[RECORDS SUPPLIED — start]

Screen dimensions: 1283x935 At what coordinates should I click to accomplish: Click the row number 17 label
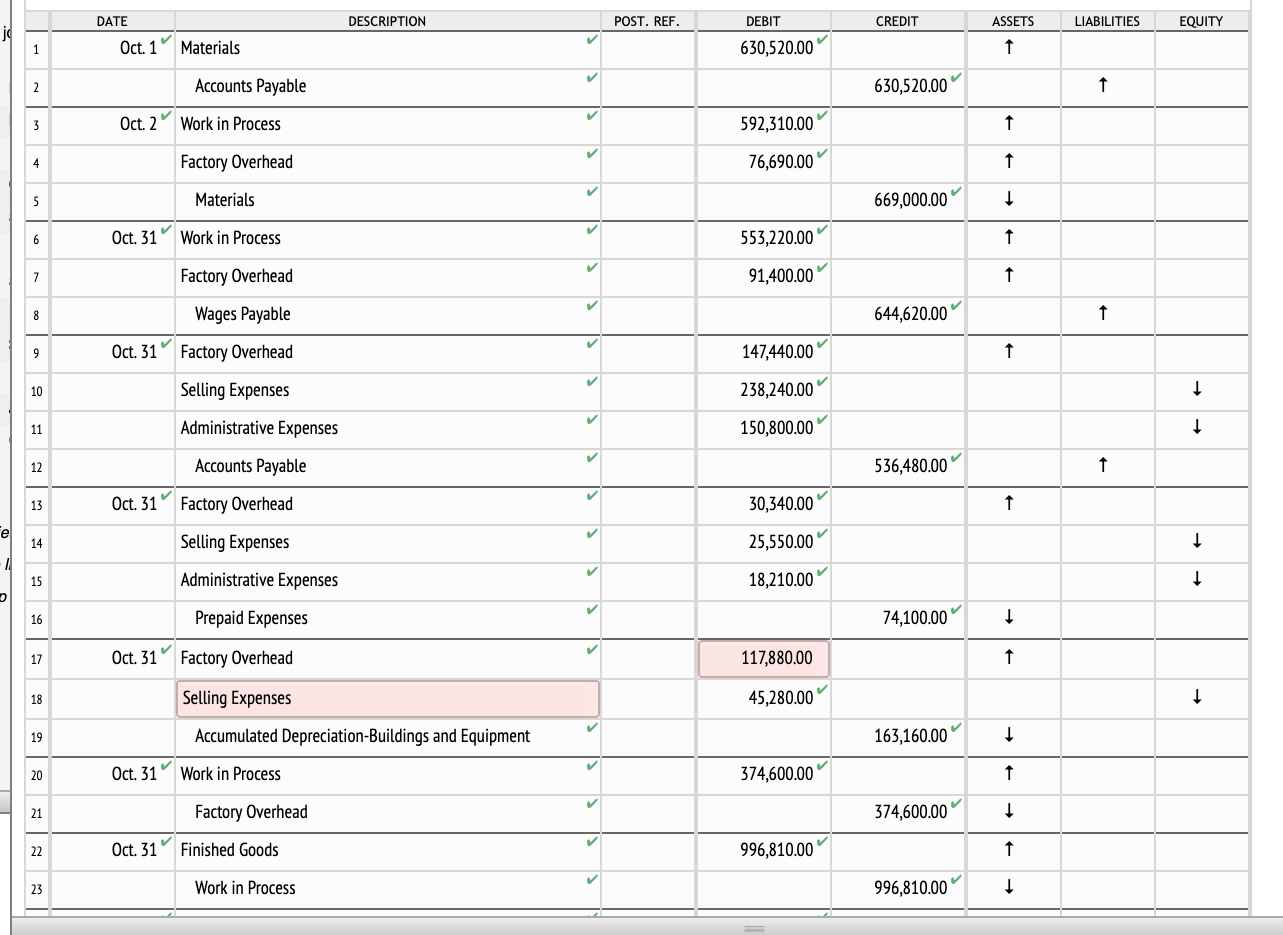point(36,660)
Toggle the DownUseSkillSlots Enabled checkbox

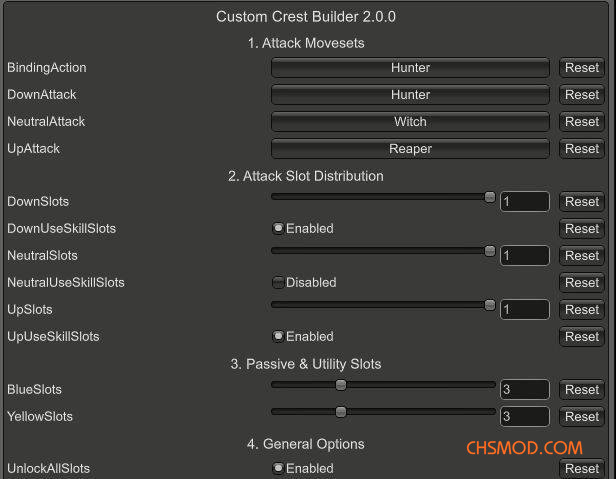click(278, 229)
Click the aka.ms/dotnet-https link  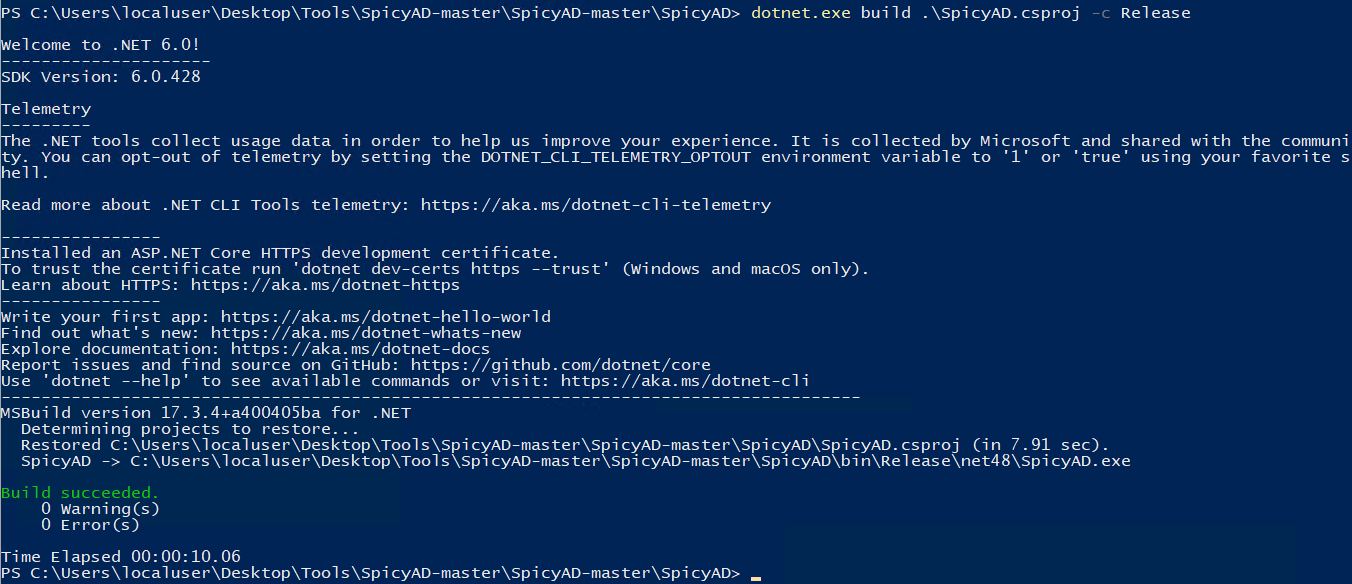coord(325,285)
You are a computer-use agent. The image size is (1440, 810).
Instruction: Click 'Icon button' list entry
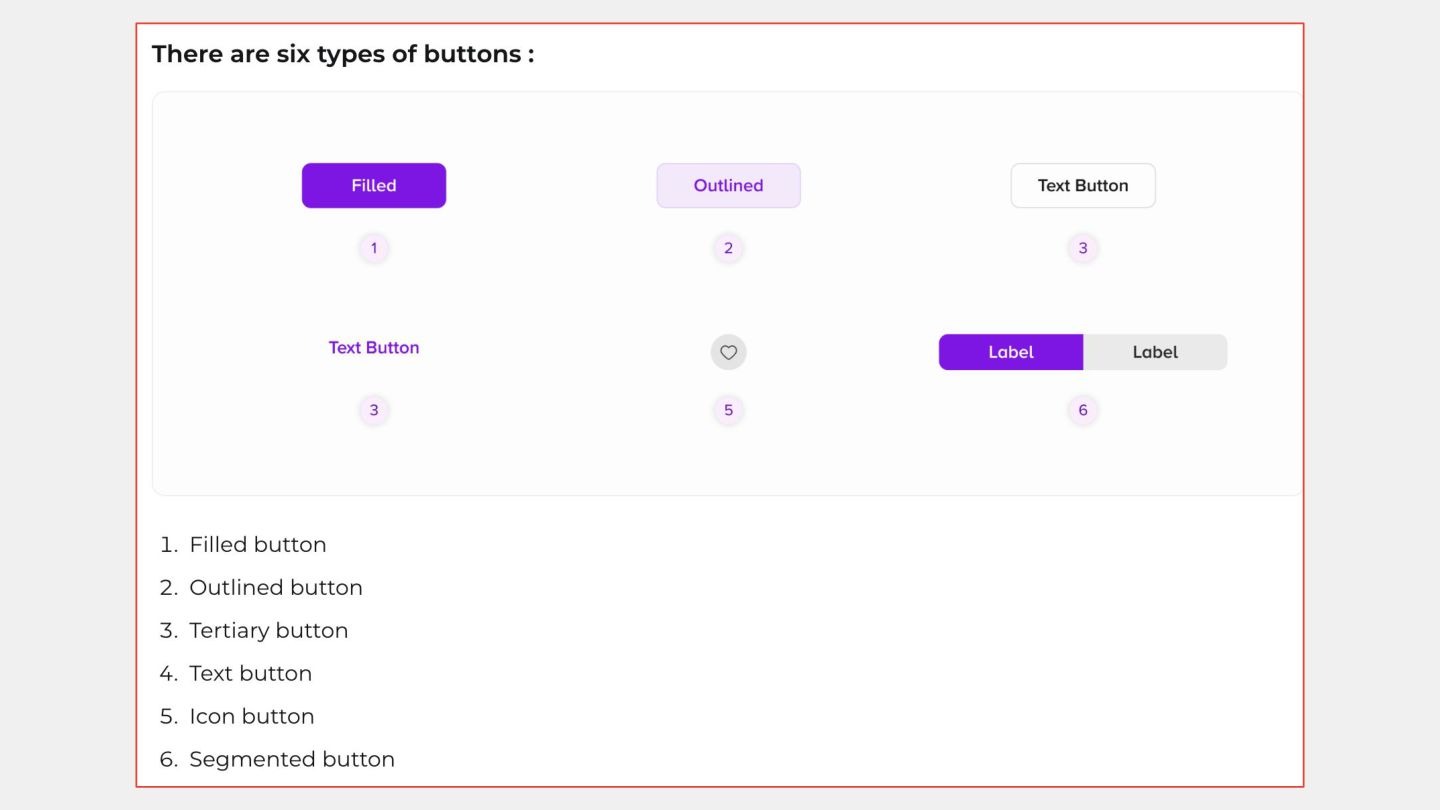[252, 717]
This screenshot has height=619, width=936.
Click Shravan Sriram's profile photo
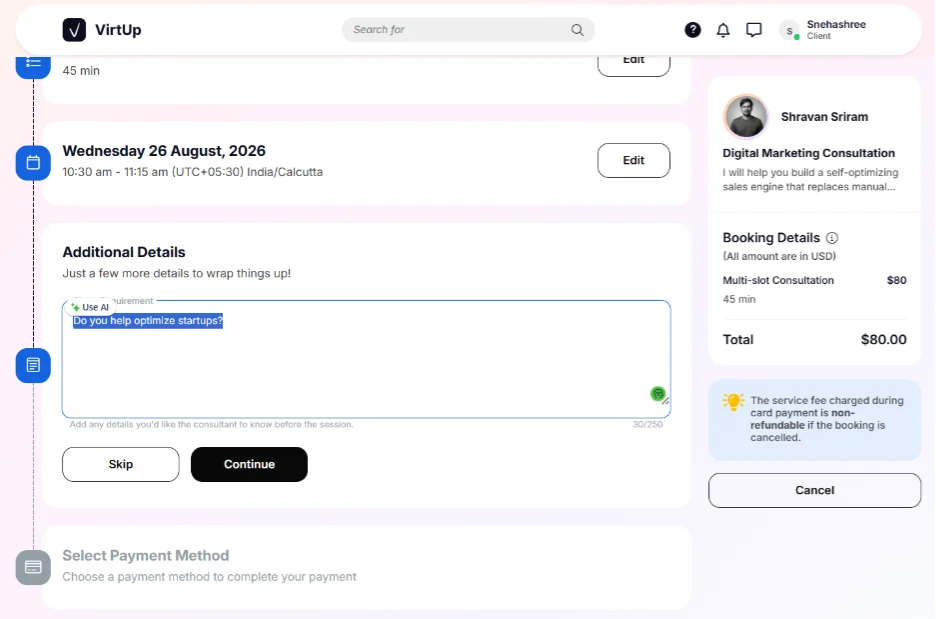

[RECORDS SUPPLIED — finish]

● **PROBLEM REQUIREMENTS**:
Your answer should hold only the lines from the line with "Instruction: Click 'Icon button' list entry" through the closing line of the records, restated exactly and free of pictures.

● **TASK ANSWER**:
Instruction: Click 'Icon button' list entry
[252, 717]
This screenshot has height=619, width=936.
Click Shravan Sriram's profile photo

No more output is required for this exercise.